Kinder und Jugendliche bekommen die Kollateralschäden der Corona-Pandemie stärker zu spüren als andere Generationen. Durch die wiederholten Schließungen der Bildungseinrichtungen sind über einen langen Zeitraum hinweg wichtige Förder- und Entwicklungsmöglichkeiten weggebrochen. Zusätzlich nimmt beispielsweise der Schutz vor häuslicher Gewalt ab, für Kinder in der Ganztagsbetreuung entfällt die Möglichkeit einer warmen Mahlzeit und pandemiebedingt werden Gesundheitsleistungen im Kindes- und Jugendalter reduziert oder wiederholt verschoben.

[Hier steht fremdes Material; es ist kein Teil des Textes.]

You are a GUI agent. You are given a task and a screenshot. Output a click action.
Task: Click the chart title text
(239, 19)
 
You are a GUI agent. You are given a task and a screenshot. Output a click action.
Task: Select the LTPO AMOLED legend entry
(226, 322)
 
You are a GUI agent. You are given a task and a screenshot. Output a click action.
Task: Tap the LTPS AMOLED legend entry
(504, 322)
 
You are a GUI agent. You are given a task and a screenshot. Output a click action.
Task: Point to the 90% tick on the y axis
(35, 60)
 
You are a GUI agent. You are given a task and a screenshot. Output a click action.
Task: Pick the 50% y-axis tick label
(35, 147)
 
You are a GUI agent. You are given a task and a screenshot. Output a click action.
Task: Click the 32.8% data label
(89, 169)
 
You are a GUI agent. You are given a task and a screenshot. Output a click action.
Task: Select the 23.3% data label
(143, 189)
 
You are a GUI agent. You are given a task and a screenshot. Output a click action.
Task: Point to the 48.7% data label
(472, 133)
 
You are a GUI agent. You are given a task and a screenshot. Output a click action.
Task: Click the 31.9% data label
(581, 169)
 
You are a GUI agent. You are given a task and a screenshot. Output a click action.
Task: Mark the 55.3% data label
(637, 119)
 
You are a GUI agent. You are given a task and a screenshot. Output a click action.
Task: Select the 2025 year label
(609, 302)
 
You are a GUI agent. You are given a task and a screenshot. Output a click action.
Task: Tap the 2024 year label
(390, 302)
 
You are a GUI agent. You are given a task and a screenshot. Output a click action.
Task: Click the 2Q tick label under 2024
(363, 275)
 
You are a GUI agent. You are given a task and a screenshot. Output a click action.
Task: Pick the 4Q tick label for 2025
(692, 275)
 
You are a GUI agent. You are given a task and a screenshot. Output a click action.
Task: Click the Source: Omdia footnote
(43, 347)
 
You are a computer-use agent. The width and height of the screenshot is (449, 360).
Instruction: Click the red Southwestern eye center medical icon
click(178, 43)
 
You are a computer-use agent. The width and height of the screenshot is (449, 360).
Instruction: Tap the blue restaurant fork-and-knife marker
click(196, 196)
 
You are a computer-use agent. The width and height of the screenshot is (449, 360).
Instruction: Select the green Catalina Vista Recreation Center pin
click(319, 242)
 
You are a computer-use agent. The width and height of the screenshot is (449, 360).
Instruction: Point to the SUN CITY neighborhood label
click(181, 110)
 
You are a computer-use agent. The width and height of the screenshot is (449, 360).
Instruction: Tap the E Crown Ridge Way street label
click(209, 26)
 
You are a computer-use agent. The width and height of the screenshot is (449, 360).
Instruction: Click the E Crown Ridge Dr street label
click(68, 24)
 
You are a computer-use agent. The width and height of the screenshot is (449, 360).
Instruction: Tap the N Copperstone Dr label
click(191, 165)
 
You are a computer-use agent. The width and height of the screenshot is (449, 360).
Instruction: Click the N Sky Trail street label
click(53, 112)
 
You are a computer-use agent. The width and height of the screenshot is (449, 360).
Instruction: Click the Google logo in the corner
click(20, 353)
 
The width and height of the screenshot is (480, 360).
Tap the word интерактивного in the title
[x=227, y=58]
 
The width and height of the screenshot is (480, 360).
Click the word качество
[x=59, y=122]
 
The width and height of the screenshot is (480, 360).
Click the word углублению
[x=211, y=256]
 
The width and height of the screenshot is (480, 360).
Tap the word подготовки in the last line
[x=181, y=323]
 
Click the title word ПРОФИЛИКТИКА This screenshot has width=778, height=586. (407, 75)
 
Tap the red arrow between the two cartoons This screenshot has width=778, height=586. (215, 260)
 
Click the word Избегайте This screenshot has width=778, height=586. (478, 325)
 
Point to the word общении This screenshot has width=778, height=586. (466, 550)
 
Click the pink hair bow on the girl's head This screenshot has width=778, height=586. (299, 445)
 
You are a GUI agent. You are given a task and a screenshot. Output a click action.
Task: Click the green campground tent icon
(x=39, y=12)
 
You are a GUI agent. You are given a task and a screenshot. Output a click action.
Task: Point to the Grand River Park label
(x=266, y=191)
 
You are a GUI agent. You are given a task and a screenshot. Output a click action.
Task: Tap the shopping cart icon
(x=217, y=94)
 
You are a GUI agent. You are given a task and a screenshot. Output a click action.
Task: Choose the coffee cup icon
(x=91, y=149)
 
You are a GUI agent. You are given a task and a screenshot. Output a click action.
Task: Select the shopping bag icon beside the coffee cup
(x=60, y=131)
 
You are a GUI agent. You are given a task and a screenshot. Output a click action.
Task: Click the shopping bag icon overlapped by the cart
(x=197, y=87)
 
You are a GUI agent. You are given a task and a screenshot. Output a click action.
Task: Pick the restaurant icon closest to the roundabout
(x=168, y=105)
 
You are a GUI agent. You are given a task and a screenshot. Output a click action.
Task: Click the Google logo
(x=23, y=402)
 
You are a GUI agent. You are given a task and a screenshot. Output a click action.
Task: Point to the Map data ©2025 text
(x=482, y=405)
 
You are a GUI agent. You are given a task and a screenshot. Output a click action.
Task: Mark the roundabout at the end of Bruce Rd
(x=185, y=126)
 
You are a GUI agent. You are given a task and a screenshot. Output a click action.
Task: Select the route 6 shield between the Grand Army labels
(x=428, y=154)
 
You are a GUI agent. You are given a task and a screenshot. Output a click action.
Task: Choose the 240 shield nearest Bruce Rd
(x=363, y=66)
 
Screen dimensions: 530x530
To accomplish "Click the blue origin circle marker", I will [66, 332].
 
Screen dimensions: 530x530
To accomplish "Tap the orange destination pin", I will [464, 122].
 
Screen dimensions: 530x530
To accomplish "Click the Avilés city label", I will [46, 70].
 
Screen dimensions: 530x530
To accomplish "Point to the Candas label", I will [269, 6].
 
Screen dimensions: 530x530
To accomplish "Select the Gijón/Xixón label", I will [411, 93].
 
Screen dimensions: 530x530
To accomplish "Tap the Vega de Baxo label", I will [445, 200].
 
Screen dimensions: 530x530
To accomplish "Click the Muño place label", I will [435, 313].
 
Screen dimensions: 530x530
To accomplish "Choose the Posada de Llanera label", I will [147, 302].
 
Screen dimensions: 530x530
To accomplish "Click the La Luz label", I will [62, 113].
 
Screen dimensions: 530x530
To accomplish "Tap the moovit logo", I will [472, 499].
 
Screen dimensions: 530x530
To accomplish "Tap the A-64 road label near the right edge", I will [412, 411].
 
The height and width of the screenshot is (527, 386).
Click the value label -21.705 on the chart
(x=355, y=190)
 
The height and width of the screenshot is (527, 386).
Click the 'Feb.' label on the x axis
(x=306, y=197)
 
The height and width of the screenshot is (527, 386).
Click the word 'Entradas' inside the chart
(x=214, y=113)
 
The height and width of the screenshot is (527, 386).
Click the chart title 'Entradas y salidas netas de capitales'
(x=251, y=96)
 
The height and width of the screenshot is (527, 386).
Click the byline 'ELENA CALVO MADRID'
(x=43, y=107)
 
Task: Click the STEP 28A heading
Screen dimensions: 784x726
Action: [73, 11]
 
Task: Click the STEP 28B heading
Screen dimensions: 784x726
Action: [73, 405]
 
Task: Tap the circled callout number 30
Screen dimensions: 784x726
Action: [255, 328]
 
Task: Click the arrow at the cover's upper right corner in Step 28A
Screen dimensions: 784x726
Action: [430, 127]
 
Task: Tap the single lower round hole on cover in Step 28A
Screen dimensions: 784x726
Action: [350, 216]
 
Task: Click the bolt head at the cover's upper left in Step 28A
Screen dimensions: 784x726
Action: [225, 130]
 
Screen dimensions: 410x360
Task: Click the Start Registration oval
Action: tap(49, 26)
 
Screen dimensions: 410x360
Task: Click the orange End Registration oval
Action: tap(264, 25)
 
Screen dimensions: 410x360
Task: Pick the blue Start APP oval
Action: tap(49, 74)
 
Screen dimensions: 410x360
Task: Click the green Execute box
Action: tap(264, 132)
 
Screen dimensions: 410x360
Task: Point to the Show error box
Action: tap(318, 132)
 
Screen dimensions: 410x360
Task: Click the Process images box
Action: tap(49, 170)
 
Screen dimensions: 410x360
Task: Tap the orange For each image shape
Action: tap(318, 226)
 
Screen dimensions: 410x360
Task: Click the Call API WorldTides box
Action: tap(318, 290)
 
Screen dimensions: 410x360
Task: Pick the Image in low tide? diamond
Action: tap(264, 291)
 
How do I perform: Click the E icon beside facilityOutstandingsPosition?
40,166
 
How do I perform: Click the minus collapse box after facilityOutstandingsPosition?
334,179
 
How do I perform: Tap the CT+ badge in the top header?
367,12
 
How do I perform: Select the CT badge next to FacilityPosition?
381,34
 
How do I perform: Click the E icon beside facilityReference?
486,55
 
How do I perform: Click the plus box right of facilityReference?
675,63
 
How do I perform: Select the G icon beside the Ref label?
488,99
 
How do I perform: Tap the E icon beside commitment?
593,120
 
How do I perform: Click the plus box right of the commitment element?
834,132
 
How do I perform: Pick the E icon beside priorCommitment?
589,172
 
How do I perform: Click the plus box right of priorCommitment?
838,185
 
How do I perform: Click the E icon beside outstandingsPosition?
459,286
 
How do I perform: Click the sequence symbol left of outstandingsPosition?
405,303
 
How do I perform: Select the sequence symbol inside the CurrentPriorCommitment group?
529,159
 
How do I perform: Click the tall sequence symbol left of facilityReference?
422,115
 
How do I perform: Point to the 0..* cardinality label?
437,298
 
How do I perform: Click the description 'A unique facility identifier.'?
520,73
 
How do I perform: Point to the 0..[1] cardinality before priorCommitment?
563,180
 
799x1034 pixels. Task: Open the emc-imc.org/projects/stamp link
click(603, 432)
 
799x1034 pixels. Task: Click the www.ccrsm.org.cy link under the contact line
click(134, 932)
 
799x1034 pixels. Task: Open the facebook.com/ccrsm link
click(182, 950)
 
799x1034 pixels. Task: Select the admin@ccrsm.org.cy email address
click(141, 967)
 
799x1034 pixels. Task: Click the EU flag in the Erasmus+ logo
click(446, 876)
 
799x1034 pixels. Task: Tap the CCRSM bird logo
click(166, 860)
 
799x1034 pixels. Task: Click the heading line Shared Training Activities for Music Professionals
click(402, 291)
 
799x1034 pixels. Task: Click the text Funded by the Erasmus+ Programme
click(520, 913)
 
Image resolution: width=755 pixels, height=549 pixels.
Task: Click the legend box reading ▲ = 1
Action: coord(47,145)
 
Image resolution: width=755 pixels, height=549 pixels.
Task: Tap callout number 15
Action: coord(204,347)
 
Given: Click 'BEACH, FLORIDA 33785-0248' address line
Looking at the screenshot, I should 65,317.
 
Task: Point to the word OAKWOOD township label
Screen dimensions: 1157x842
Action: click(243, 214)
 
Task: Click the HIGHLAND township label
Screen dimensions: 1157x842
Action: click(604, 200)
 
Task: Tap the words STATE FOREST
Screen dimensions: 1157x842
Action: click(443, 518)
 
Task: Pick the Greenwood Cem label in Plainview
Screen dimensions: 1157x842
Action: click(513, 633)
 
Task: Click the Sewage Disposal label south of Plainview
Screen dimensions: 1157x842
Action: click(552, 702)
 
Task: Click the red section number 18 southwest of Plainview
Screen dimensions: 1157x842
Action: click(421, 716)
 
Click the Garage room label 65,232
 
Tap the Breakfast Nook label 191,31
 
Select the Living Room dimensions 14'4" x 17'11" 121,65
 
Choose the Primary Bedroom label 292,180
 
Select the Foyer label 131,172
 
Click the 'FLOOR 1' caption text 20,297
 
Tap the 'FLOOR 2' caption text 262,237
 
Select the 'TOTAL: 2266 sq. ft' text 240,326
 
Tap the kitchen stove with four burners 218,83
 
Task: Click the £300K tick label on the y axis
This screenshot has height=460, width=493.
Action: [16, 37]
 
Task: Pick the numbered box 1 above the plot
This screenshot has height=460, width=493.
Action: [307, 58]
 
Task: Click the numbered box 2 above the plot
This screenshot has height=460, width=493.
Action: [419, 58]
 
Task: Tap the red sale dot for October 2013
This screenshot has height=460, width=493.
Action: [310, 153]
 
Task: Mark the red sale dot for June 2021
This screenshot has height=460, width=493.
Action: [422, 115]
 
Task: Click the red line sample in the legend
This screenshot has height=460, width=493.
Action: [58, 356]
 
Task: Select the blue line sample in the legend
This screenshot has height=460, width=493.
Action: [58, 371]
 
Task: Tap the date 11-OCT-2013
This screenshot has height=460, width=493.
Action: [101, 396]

„Die Corona-Maßnahmen, die zum Schutz vor der Verbreitung des Virus getroffen werden, lassen die Kluft zwischen den Generationen, also die ungleiche Verteilung von Privilegien und Ressourcen, größer werden. Wir sind zwar alle gerade im selben Sturm, sitzen aber nicht im selben Boot.“ Das sagt Barbara Plagg, Humanbiologin am Institut für Allgemeinmedizin an der Landesfachhochschule für Gesundheitsberufe Claudiana. Gemeinsam mit Kollegen aus den Bereichen Allgemeinmedizin, Sozialmedizin, Präventivmedizin, Anthropologie und Humanökologie (Jörg Oschmann, Adolf Engl, Giuliano Piccoliori, Andreas Conca und Klaus Eisendle) hat sie einen Fachartikel verfasst, in dem sie eine generationenübergreifende Gesundheitspolitik fordert. Der Artikel „We’re in This Together: Intergenerational Health Policies as an Emerging Public Health Necessity“ wurde im Dezember 2020 im international renommierten Wissenschaftsmagazin Frontiers veröffentlicht.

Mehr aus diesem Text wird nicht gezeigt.